And i really like your weep holes. Some folk around here insist on making them the full head joint. i can't stand or understand it. Make them as small and unobtrusive as far as I'm concerned

I've never seen this type of construction before. It's kinda neat.
 
#25 ·
huh, that's interesting. Is it all brick for the last 8"? And I just realised, these are honest to goodness "cinder" block aren't they?
And i really like your weep holes. Some folk around here insist on making them the full head joint. i can't stand or understand it. Make them as small and unobtrusive as far as I'm concerned

I've never seen this type of construction before. It's kinda neat.
Yep, cinder for sure...I think there 18's too if I'm not mistaken.

I think the reason for the solid brick area is thats were the 2nd floor joist tuck into and maybe they wanted a more solid bearing area.

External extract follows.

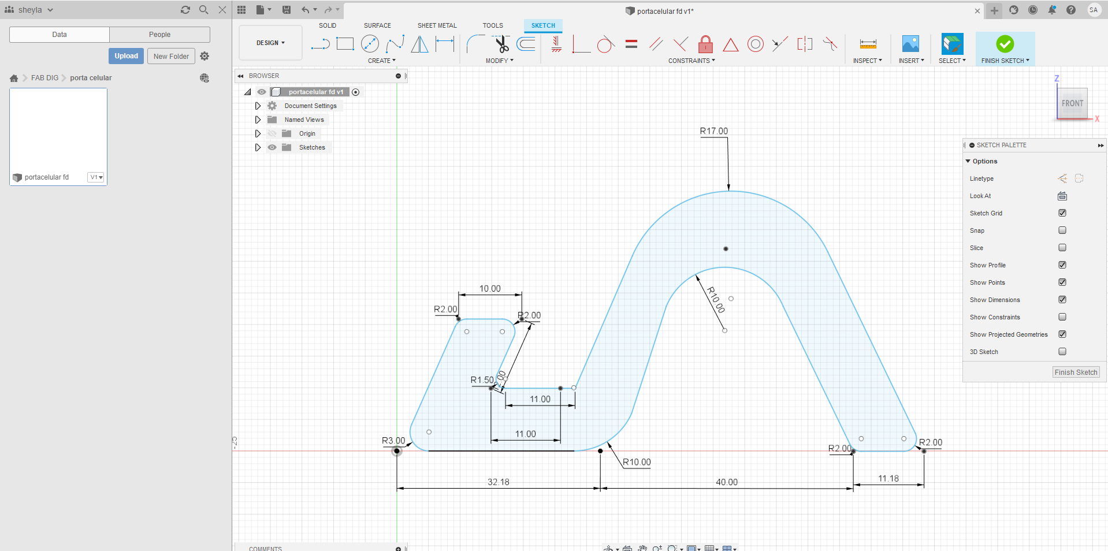Switch to the People tab
The width and height of the screenshot is (1108, 551).
(159, 35)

Don't know for sure, but I've seen this before.

I got some old pics from a friend when these places were being built in the 40's...I'll post a few :thumbsup:
 
#24 ·
Since the varied size of brick on these homes makes running bond a bit off vertically, your bound to end up with some deficiencies along the cut line. I had about five areas that fell on large head joints that just popped off when removing the brick.

Small slivers of brick were cut to fit in and even though it looks like chit now, it' will blend in when I'm done. Most of the jamb will be fitted out with trim at the end so only a small reveal will be exposed.

The whole house needs a good cleaning and re-pointing BTW so I'm only paying attention to the door are for now. When I mentioned it to the owner he says, "thinkin' of doing it myself".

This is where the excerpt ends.